====== DATASET ENTRIES ======
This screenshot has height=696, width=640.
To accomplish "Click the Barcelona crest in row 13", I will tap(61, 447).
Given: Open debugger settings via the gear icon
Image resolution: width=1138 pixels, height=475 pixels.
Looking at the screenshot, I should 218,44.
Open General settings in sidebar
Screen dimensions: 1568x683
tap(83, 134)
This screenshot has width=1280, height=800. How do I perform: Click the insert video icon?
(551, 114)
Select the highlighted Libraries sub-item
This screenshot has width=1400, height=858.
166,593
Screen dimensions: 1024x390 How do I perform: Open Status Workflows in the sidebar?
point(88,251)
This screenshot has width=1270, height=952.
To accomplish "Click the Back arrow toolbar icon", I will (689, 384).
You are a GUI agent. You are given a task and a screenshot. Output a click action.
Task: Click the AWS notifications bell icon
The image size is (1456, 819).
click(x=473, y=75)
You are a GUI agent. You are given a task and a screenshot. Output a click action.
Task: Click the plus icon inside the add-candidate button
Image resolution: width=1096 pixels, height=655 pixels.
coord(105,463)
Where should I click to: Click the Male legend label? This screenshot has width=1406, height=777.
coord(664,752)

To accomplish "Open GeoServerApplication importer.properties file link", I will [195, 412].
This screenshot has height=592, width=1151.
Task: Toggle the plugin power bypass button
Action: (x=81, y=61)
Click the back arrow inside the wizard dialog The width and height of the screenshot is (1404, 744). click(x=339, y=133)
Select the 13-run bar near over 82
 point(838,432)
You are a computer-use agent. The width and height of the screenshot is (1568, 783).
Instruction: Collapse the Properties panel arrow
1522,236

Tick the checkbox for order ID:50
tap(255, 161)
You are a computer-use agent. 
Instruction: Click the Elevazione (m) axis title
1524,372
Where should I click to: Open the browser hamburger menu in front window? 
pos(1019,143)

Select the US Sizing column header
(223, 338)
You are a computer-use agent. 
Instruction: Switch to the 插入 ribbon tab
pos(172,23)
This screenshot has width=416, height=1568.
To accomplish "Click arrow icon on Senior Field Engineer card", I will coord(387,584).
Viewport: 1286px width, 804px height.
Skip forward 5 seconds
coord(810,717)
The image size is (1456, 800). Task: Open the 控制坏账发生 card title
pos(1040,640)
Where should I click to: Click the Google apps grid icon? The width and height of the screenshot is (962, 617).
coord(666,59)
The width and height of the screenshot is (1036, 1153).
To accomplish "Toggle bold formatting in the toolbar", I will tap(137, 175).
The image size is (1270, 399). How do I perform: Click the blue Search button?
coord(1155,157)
======
> WRITTEN EXERCISE: Write out the lines of the listing above, starting at the line that contains "Where should I click to: Click the Male" and ending after the line that contains "Action: (x=81, y=61)".

> RESPONSE:
Where should I click to: Click the Male legend label? This screenshot has width=1406, height=777.
coord(664,752)

To accomplish "Open GeoServerApplication importer.properties file link", I will [195, 412].
This screenshot has height=592, width=1151.
Task: Toggle the plugin power bypass button
Action: (x=81, y=61)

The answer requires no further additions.